The task
Report every line of the records below that contains the word "height".

Saved entries:
━━━━━━━━━━

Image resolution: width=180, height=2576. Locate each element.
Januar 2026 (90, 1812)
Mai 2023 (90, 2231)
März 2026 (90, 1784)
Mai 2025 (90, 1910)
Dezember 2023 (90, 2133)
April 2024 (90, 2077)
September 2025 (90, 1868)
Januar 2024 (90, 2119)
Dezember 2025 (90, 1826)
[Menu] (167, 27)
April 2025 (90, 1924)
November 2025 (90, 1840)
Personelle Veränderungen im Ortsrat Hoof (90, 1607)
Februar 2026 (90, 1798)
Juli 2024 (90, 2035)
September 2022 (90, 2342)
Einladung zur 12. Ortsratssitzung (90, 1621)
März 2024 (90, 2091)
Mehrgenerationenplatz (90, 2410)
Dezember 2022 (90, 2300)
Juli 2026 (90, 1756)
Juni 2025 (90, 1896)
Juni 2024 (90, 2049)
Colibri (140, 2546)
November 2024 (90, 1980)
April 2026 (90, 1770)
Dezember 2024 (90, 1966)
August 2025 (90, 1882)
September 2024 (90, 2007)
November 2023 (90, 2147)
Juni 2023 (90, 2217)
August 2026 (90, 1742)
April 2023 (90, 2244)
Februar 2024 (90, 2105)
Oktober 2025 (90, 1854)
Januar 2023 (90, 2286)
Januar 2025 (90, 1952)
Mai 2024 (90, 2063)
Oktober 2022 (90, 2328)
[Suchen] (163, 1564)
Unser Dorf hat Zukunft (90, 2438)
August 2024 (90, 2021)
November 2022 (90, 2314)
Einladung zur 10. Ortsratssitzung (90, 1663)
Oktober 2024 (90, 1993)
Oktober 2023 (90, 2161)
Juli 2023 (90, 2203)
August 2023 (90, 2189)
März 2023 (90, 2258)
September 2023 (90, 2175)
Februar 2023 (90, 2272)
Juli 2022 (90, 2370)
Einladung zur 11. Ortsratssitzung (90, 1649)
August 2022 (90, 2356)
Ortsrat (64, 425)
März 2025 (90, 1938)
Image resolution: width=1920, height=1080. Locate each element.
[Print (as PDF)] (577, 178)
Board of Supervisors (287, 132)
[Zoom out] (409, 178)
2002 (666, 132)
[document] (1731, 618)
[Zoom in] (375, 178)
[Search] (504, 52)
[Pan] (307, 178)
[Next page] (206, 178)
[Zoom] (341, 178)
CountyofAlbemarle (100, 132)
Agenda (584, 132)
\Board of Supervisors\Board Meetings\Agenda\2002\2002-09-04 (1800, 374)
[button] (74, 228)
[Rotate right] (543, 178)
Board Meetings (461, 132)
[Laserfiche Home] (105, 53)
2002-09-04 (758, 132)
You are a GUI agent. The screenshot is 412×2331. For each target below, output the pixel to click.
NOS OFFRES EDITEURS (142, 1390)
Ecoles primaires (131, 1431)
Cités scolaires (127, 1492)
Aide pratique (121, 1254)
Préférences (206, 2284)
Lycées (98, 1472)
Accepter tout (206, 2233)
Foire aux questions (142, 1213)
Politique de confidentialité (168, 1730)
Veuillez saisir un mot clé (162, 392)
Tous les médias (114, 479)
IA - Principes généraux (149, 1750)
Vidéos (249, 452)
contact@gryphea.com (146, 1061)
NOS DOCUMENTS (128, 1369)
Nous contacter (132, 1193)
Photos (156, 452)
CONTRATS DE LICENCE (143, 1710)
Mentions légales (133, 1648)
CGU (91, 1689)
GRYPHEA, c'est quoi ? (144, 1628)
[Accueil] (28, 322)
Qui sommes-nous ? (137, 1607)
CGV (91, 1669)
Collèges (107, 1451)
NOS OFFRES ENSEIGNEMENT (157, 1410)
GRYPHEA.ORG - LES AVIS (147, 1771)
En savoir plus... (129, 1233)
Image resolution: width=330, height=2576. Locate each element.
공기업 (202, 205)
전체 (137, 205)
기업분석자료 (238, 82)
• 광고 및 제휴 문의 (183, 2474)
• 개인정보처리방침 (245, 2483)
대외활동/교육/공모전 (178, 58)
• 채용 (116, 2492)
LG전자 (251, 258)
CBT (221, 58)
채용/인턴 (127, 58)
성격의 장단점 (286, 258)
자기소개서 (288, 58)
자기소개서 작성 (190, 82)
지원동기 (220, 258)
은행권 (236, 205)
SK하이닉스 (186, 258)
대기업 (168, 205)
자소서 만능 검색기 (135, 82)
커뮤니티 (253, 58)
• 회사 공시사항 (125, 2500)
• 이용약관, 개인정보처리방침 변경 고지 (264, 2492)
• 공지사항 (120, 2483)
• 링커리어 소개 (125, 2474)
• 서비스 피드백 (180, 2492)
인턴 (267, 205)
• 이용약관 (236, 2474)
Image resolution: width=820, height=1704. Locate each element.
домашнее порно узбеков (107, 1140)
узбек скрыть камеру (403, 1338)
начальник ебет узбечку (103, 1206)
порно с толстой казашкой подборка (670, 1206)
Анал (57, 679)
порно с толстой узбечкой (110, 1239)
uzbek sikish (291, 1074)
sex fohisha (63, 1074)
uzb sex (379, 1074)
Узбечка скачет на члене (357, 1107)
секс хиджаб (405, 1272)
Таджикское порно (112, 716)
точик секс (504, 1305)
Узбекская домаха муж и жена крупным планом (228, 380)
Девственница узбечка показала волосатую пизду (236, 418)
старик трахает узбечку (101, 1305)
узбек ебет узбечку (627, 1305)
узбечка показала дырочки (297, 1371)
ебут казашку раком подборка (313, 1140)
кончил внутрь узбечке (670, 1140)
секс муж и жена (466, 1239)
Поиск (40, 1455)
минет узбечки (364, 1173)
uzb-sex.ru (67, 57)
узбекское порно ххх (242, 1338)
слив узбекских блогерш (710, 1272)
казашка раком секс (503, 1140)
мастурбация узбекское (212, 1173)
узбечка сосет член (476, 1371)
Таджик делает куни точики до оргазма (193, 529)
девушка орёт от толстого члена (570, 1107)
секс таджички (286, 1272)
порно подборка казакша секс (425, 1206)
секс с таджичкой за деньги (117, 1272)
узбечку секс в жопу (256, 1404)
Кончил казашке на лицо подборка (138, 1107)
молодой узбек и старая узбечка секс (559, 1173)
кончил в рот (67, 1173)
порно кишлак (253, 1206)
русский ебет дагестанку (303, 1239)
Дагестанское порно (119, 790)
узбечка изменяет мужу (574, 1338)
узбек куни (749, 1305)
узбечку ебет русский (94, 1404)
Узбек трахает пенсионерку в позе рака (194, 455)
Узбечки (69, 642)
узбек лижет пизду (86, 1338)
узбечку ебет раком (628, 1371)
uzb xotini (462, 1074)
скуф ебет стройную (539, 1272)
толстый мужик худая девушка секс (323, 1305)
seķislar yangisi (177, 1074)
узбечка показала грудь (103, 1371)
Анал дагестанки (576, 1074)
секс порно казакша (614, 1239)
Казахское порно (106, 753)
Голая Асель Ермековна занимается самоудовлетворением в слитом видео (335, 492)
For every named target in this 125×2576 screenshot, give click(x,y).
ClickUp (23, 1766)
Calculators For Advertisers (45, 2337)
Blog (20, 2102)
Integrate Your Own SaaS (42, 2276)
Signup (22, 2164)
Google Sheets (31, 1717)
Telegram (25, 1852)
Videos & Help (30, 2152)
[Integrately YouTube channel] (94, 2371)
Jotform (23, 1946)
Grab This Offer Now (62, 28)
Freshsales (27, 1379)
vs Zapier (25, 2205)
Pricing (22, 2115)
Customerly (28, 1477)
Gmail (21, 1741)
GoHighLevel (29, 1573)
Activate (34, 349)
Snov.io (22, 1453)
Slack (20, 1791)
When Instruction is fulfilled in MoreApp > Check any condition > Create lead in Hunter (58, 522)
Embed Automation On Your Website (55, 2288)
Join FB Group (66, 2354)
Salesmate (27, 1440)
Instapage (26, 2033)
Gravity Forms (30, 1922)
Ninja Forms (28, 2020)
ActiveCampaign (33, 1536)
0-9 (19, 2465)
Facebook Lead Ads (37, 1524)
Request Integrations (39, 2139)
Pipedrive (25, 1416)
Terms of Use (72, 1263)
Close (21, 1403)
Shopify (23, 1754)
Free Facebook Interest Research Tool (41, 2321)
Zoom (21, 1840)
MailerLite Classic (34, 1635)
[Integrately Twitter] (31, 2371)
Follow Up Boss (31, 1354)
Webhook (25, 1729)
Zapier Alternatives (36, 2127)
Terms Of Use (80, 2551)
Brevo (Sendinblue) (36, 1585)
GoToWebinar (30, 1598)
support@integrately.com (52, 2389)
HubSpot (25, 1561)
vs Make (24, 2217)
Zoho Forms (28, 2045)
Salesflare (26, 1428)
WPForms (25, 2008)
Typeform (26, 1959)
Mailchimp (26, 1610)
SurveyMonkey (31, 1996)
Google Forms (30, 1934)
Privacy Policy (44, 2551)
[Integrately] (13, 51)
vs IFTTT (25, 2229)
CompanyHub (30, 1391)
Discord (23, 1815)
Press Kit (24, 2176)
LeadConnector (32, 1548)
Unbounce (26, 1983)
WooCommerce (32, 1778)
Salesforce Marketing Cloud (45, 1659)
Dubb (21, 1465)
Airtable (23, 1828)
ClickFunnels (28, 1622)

━━━━━━━━━━

Exercise response
Image resolution: width=180, height=2576. Locate each element.
Image resolution: width=1920, height=1080. Locate each element.
Image resolution: width=330, height=2576. Locate each element.
Image resolution: width=820, height=1704. Locate each element.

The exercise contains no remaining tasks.